=== SOURCE RECORDS ===

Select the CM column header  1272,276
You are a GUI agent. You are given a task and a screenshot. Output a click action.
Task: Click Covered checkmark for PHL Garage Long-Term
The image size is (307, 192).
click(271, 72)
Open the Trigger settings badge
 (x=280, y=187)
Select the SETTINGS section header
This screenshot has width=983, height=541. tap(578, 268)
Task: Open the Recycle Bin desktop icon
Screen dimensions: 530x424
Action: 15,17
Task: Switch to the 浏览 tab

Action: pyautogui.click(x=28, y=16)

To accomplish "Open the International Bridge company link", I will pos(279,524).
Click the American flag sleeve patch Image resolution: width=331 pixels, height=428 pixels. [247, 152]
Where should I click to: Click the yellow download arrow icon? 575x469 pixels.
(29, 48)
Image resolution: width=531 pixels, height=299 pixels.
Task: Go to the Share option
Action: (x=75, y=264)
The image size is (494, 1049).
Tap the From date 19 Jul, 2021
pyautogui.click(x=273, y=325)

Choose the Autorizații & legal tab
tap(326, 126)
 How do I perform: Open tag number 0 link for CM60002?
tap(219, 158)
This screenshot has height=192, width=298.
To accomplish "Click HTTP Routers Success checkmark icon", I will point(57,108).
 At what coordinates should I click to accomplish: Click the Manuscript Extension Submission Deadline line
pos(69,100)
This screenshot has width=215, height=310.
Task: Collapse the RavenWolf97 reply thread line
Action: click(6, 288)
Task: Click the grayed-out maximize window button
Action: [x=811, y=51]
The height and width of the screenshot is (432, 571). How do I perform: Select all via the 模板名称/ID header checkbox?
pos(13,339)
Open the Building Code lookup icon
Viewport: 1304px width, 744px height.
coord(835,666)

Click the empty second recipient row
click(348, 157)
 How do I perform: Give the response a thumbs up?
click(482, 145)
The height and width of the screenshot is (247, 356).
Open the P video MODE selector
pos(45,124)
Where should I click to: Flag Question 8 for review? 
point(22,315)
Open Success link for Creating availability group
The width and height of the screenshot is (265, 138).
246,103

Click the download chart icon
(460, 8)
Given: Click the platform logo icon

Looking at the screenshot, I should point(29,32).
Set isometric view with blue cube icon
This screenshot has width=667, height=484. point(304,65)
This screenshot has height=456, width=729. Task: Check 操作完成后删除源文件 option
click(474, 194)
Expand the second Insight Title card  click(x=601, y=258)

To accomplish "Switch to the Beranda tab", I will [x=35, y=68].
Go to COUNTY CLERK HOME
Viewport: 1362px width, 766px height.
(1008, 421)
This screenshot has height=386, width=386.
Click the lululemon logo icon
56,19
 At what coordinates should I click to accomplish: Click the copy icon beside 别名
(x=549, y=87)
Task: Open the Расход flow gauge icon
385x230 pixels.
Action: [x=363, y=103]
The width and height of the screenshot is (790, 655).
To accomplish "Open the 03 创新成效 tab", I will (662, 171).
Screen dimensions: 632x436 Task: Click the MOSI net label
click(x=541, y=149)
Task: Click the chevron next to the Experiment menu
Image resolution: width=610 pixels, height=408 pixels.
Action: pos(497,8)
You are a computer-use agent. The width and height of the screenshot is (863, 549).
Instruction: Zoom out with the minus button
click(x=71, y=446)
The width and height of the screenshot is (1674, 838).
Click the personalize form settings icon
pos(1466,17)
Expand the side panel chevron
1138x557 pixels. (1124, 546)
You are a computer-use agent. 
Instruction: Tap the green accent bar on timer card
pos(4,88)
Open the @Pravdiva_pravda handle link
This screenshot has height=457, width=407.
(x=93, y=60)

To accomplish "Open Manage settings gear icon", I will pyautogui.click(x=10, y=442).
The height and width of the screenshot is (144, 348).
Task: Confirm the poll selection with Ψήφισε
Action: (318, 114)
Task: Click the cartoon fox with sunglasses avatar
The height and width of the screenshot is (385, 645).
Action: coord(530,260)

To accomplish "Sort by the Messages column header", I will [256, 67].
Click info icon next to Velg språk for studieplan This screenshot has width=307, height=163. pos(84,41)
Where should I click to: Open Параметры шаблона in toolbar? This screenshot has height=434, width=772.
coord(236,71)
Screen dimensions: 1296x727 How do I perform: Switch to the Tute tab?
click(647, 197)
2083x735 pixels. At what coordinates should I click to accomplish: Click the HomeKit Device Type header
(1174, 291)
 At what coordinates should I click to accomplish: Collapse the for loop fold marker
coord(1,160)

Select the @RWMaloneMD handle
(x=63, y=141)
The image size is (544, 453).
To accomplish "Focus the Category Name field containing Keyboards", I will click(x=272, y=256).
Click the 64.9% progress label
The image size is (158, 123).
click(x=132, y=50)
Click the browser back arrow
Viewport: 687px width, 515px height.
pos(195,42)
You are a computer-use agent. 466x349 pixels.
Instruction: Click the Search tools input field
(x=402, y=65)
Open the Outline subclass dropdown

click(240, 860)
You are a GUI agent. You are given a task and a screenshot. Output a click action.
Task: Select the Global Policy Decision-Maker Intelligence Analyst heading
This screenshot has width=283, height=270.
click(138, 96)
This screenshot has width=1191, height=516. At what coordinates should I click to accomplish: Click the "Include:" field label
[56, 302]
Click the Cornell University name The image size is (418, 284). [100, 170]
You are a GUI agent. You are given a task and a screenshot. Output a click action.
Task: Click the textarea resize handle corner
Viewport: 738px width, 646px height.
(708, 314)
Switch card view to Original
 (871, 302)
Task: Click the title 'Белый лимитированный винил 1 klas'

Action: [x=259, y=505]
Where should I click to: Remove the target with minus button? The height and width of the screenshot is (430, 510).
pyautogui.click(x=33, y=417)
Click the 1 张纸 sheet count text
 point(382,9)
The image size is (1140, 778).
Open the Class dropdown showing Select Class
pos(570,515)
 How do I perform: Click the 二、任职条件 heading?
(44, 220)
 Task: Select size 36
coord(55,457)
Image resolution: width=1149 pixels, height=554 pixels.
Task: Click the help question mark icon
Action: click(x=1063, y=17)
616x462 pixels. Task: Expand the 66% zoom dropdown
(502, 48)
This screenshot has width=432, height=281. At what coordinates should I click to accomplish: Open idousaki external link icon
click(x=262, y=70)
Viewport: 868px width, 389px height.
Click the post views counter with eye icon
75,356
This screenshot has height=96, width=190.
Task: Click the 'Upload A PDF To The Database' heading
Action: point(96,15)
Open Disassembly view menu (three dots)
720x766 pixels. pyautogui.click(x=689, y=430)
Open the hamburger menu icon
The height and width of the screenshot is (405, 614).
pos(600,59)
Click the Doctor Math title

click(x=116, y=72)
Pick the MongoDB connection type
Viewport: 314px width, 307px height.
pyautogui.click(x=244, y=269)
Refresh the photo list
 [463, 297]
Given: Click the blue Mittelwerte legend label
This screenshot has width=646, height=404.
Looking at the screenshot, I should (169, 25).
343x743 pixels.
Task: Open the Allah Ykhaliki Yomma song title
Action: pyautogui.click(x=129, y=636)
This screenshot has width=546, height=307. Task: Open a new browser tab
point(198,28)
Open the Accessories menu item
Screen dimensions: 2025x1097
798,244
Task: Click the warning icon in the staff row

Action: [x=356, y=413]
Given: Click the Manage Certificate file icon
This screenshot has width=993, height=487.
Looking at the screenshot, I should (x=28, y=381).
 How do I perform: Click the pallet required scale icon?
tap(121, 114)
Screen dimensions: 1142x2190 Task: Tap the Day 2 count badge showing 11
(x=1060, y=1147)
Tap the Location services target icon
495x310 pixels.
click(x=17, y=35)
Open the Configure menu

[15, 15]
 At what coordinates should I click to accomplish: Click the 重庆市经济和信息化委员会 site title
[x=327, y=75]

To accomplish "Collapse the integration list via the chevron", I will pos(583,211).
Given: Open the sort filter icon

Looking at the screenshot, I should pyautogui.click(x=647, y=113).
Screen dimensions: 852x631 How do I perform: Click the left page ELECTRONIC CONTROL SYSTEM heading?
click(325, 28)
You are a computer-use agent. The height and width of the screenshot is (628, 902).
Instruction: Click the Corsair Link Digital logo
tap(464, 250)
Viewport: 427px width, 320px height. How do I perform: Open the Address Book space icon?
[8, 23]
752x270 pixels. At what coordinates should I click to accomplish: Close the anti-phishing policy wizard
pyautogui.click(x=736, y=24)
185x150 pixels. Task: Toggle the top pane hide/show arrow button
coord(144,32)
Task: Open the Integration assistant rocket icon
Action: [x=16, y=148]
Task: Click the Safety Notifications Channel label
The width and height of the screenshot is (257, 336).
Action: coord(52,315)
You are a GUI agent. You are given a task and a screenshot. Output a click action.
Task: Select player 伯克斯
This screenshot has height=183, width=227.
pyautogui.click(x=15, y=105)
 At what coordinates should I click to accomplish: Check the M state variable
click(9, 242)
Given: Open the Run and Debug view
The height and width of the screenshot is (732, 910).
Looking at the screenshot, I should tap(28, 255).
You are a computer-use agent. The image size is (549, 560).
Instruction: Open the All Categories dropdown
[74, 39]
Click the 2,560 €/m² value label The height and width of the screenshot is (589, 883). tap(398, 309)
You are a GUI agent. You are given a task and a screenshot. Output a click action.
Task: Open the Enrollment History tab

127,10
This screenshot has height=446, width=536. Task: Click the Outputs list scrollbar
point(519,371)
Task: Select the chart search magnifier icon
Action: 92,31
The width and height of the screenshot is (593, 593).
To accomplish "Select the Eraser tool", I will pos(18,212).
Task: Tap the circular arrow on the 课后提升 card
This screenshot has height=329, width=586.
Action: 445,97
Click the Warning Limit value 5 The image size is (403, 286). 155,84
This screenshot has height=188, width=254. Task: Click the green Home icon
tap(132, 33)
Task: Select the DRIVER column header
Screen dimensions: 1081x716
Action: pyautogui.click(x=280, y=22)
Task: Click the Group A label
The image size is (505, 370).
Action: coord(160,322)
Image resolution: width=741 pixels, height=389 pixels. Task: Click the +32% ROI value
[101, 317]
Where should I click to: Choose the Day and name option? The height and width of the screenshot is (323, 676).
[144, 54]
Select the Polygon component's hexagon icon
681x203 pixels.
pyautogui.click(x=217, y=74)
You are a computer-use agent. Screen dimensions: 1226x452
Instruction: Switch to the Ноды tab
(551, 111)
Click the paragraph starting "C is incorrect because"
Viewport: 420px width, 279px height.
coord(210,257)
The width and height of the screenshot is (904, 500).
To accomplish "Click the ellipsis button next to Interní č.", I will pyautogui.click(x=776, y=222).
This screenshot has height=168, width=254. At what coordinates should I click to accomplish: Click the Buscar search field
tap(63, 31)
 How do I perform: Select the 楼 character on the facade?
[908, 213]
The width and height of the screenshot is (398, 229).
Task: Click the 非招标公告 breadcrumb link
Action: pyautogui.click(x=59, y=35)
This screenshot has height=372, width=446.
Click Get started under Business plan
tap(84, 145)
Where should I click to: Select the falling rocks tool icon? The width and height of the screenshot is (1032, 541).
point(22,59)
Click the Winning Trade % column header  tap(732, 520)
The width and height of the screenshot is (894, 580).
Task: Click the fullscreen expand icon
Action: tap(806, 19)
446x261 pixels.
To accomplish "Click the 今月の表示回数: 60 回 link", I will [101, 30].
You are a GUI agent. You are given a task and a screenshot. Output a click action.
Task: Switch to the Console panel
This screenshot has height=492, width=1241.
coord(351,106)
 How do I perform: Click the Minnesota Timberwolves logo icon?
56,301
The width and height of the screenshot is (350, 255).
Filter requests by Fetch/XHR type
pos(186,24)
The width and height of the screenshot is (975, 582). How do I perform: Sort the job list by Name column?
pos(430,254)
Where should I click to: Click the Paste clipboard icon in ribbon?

===

TASK INSTRUCTIONS
Beginning at the line above that contains "Open the hamburger menu icon", return each line exactly through the line that contains "Given: Click the blue", and no others.

OUTPUT FOR THIS TASK
Open the hamburger menu icon
The height and width of the screenshot is (405, 614).
pos(600,59)
Click the Doctor Math title

click(x=116, y=72)
Pick the MongoDB connection type
Viewport: 314px width, 307px height.
pyautogui.click(x=244, y=269)
Refresh the photo list
 [463, 297]
Given: Click the blue Mittelwerte legend label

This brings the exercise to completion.